───── INPUT

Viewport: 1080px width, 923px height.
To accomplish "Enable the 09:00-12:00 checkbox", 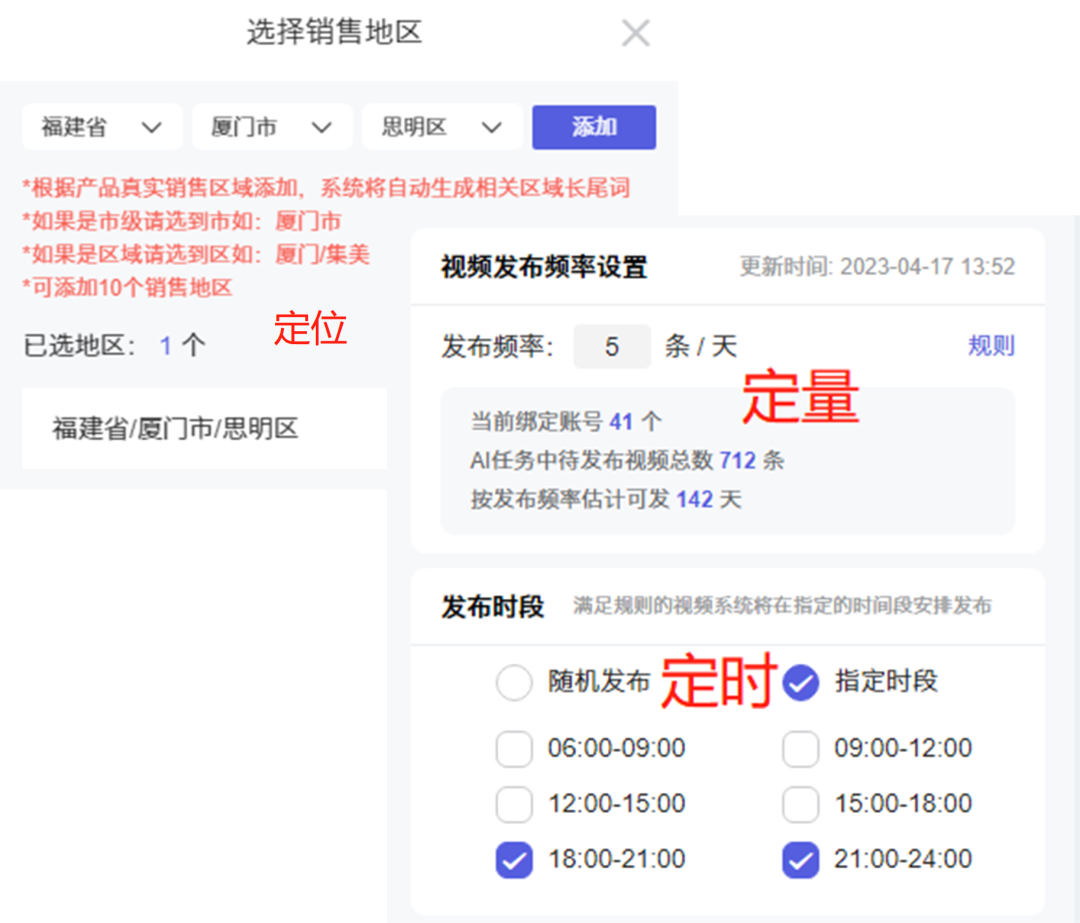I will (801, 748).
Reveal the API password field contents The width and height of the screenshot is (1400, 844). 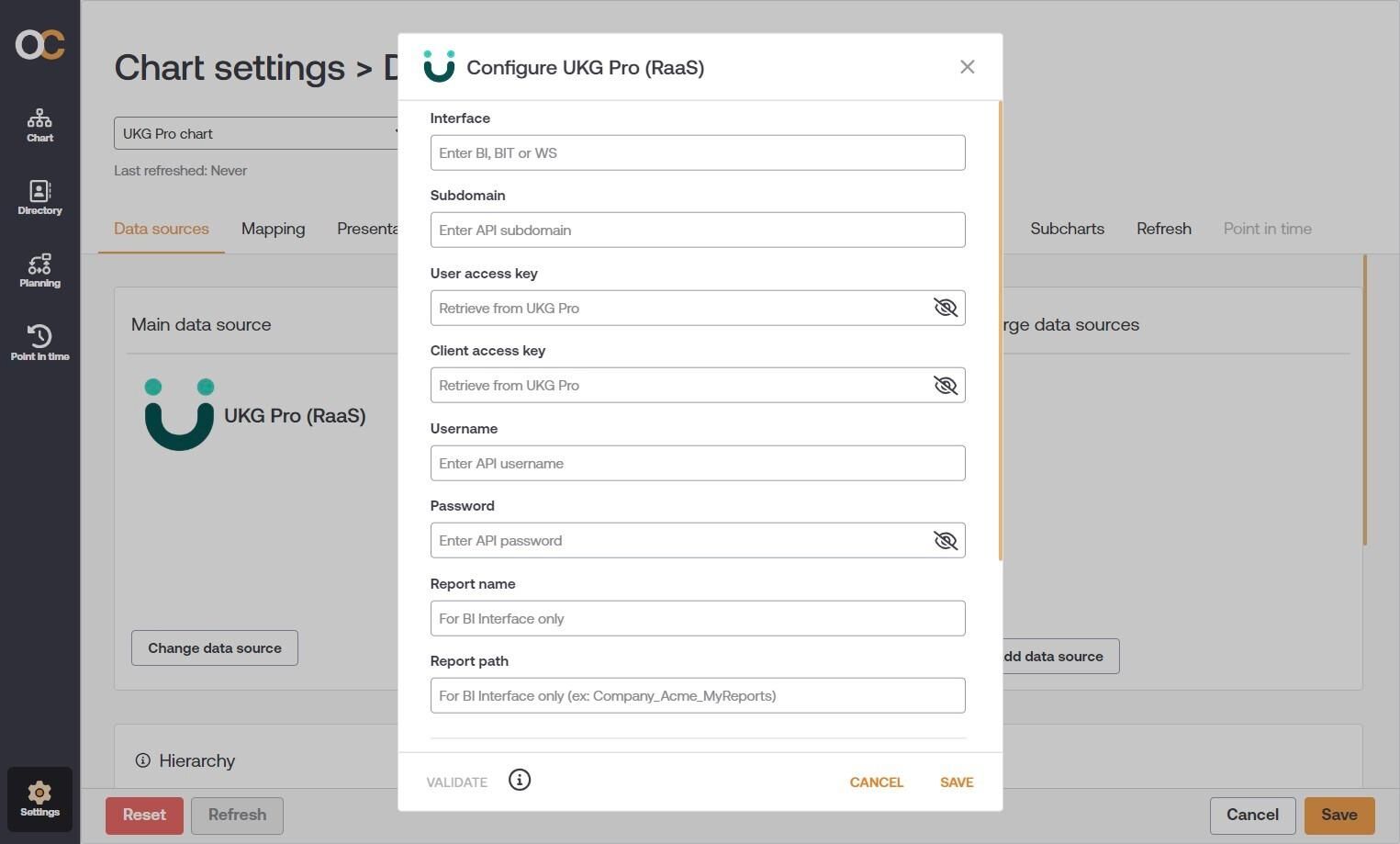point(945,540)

──────────
───── INPUT

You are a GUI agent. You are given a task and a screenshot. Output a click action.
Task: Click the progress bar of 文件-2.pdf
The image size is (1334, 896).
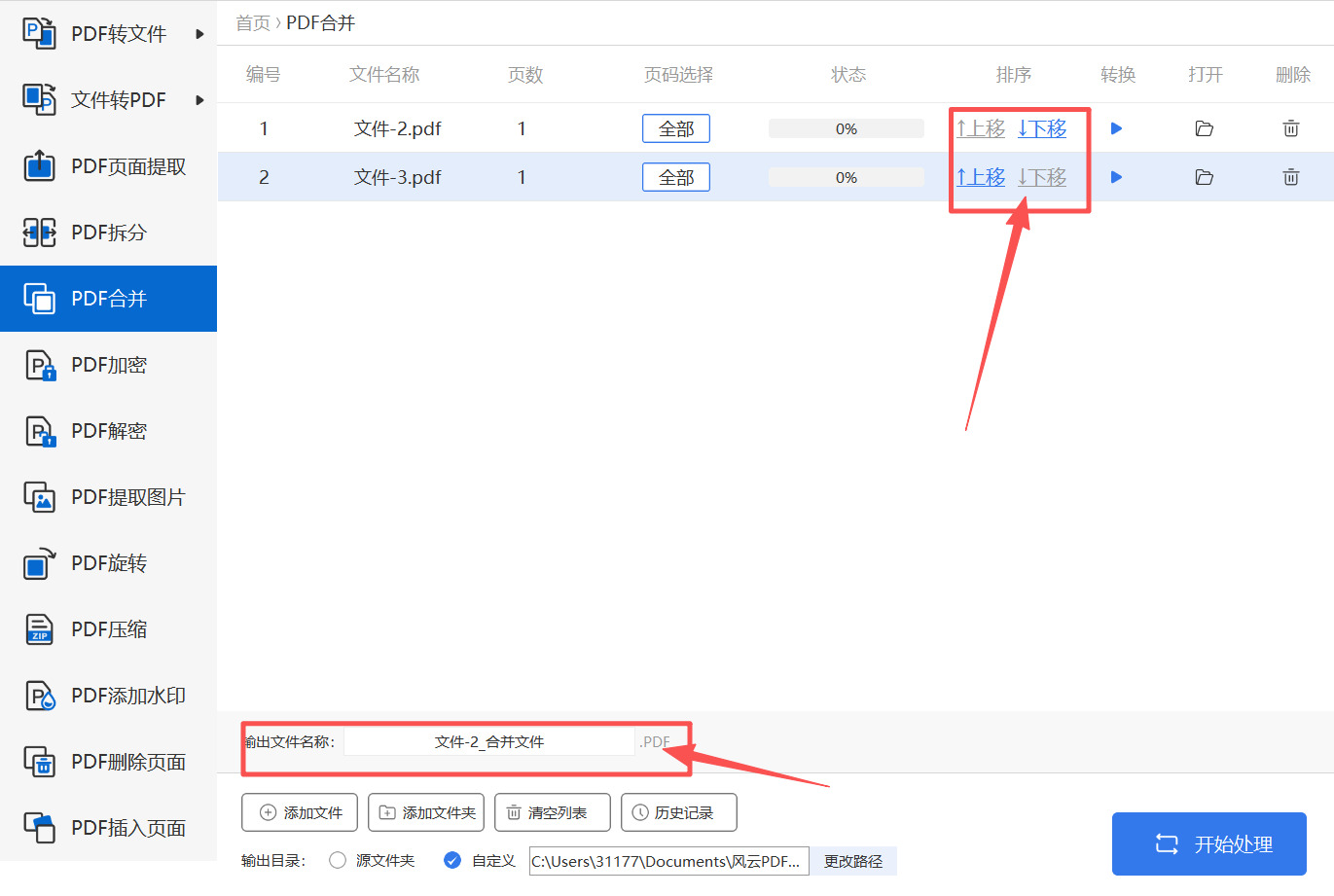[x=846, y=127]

──────────
───── INPUT

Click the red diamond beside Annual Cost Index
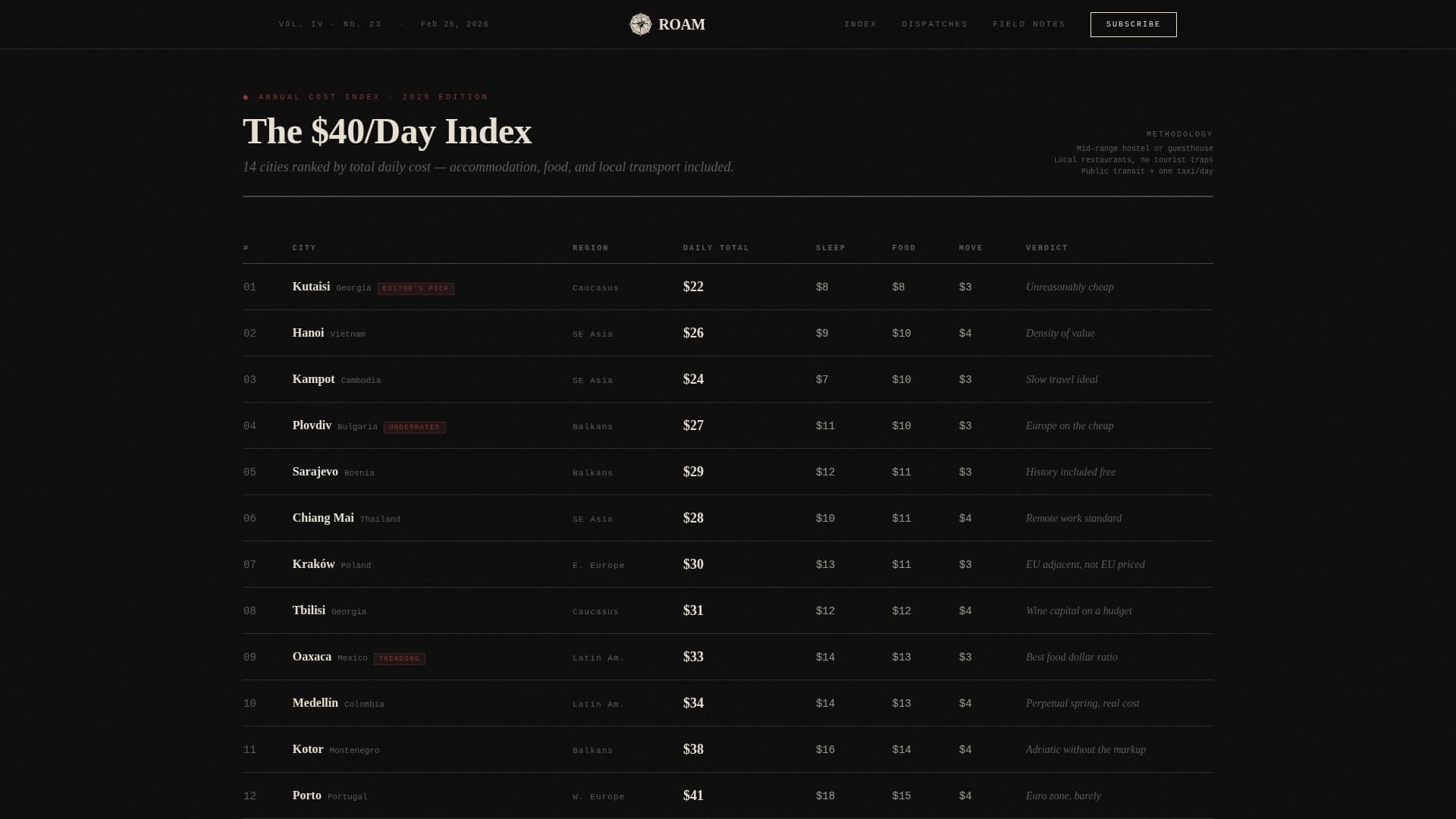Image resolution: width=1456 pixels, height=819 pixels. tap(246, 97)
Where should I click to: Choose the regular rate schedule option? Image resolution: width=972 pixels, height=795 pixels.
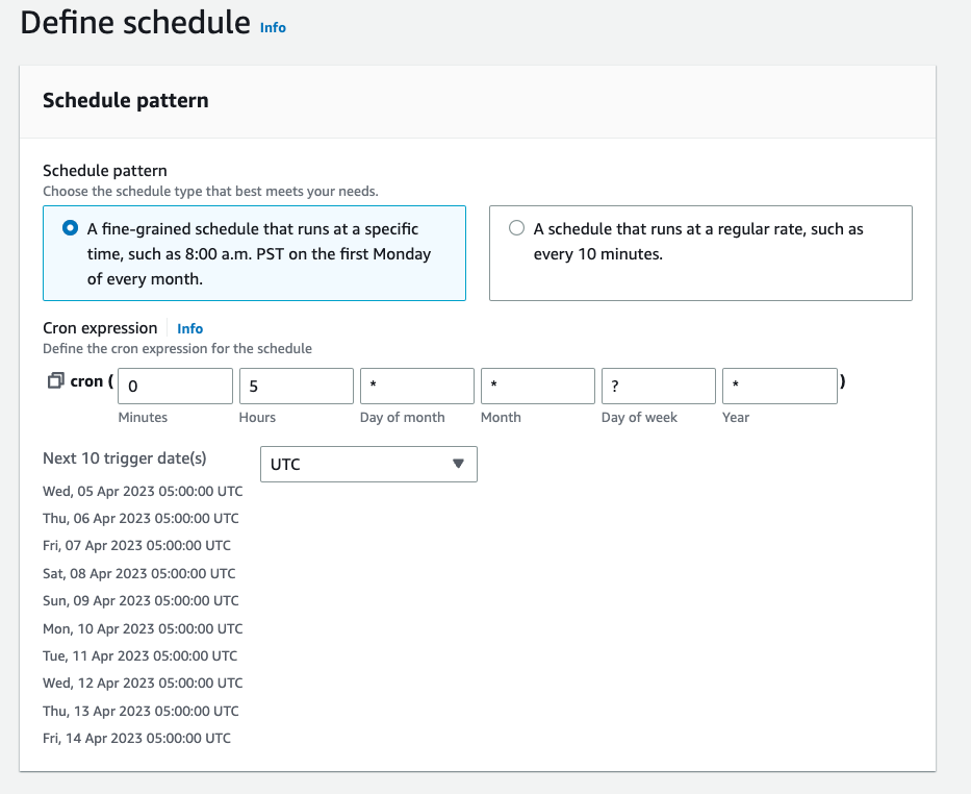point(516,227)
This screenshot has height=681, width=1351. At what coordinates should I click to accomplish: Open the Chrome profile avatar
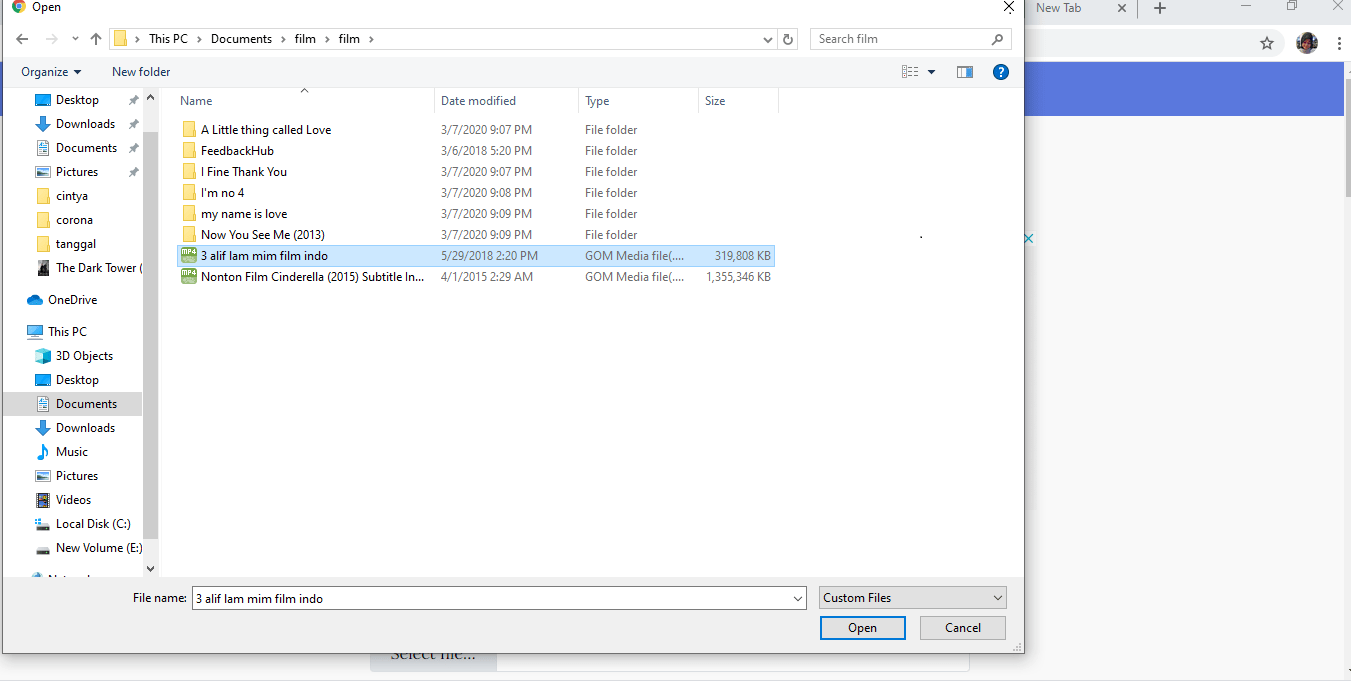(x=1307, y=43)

──────────

TASK INSTRUCTIONS:
Render everything from the line containing "Where should I" down to the line containing "(x=1307, y=43)" as a two-column CSV with the headers request and answer, one row per record. Put each field in quotation marks, turn line breaks into spaces, and leave the pictures out.

SOLUTION FOR THIS TASK:
request,answer
"Where should I click to: Choose the regular rate schedule option? Image resolution: width=972 pixels, height=795 pixels.","point(516,227)"
"This screenshot has height=681, width=1351. At what coordinates should I click to accomplish: Open the Chrome profile avatar","(x=1307, y=43)"